■ PAGE EXTRACT ■
Community

Feel invited to create a new, trans-territorial horizon of cultural imagination with us.
Alison Darby
Artist
Alison Darby is a British-Luxembourg artist who lives and works in Berlin. Her installations explore surfaces, urban archaeologies and territories that bear traces of human activity. Using forms and materials, she questions what is fundamental and formative to this society, and what patterns and mechanisms lie beneath the surface.
Anett Simon
Artist
Anett Simon lives and works in Groß Kiesow, near Greifswald. The theme of her work is the human being and its relationships within and to its environment. Her works are an attempt to enable a different way of seeing and recognizing this interconnectedness. To this end, she consistently explores the specific aesthetic properties of materials and techniques.
Carla Macchiavello
Art Historian
Carla Macchiavello is an art historian and educator, whose research centers on Latin American contemporary art with a decolonial approach; networks of solidarity and resistance; and art practices and experimental pedagogies aimed at social and environmental change. Since 2014, Carla is part of the editorial duo CM2 with Camila Marambio, co-editing the periodical Más allá del fin/Beyond the End for Ensayos.

■ DATASET CONTENT ■

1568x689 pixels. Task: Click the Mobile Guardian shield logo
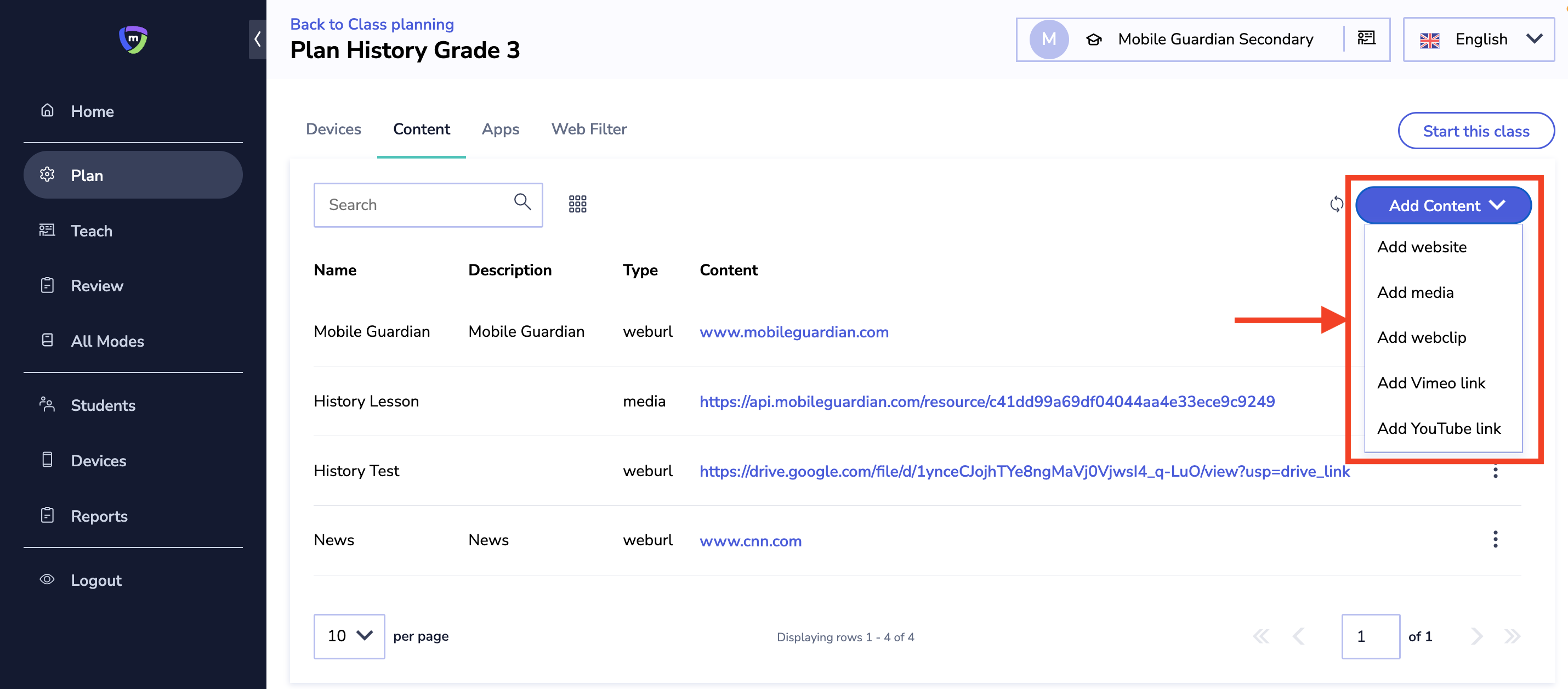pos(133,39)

■ SET OF TASKS ■
A - Answer these from the community page, one answer per line, marked the same way:
(i) In which city does Alison Darby live and work?
(ii) Groß Kiesow lies near which place?
(iii) Who forms the editorial duo CM2 with Carla Macchiavello?
B - Resume the community page after its final sentence, keeping its format of a name, a role line and a short profile.

■ RESPONSES BY TASK ■
A -
(i) Berlin
(ii) Greifswald
(iii) Camila Marambio

B -
Christy Gast
Artist
Christy Gast is an artist whose cross-media work is based on extensive research and visits to places she considers “contested landscapes”. Since 2010, she has been working with Ensayos, a collective research project that deals with questions of political ecology in Tierra del Fuego and other archipelagos.
Jasmina Al-Qaisi
Artist and poet
Jasmina Al-Qaisi is a poet who writes for voice and paper, articulates and performs language with sound, food or care practices towards uncontainable forms of literature. When writing with sound, Jasmina shape-shifts in inexistant institutional forms, invents jobs, engages in human and more than human relations and broadcasts temporarily or mobile on free and public radios.
Jeanna Kolesova
Artist
Jeanna Kolesova is an artist who works at the intersection of artistic research, environmental history and speculative storytelling, exploring the manipulation of history, information, and imperial technologies' impact on human and non-human bodies. Their practice includes film, digital installations, performance lectures, and web projects, examining how narratives shape perception and imprint on landscapes and memories.
Juliane Tübke
Artist
Juliane Tübke lives and works in Berlin. In her artistic practice, she delves into how we perceive and value nature in urban settings. She is currently exploring the sensory interaction between water, weather, and both human and more-than-human beings through various media.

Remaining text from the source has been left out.